▸ **Work to complete**
Write out every line exactly, from the first line of the records below through the line that contains "This screenshot has height=586, width=1024.".
※ ※ ※
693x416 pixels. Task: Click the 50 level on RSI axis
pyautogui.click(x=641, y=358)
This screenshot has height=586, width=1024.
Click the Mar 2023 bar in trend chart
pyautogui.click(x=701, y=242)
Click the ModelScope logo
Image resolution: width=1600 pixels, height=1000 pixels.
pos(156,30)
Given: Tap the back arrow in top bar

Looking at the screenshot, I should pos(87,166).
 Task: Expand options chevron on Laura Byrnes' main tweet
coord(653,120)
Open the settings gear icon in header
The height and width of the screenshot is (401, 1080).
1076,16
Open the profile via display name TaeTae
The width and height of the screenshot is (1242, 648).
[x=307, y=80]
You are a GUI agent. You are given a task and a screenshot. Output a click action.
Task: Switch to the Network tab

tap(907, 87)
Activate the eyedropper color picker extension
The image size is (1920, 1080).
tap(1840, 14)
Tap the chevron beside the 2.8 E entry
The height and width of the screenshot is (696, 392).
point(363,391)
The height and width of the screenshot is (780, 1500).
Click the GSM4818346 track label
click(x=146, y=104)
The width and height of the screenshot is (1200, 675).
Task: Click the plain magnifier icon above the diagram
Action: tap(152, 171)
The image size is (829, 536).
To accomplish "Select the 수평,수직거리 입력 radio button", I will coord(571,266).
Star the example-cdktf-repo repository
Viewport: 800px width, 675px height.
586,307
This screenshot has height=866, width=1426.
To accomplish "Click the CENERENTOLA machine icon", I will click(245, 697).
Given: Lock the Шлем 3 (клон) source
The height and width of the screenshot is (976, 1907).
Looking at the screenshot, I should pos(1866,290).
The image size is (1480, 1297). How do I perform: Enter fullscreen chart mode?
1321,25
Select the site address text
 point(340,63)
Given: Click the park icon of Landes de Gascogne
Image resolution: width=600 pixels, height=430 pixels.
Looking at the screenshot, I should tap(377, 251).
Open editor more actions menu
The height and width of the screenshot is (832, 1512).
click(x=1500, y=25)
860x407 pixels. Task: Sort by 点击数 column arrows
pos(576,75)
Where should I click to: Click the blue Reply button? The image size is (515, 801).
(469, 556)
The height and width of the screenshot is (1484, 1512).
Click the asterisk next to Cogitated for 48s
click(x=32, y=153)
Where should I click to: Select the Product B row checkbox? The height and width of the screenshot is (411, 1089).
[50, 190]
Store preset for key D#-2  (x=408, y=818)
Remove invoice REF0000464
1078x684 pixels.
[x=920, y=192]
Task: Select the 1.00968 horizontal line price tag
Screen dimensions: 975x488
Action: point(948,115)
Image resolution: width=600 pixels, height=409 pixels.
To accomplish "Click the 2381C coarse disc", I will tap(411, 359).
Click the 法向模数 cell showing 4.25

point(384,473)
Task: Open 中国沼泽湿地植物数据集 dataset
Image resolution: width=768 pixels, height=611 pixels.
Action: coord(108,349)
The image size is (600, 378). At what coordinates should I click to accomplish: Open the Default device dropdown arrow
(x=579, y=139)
※ ※ ※
▸ **Task answer**
693x416 pixels. Task: Click the 50 level on RSI axis
pyautogui.click(x=641, y=358)
This screenshot has height=586, width=1024.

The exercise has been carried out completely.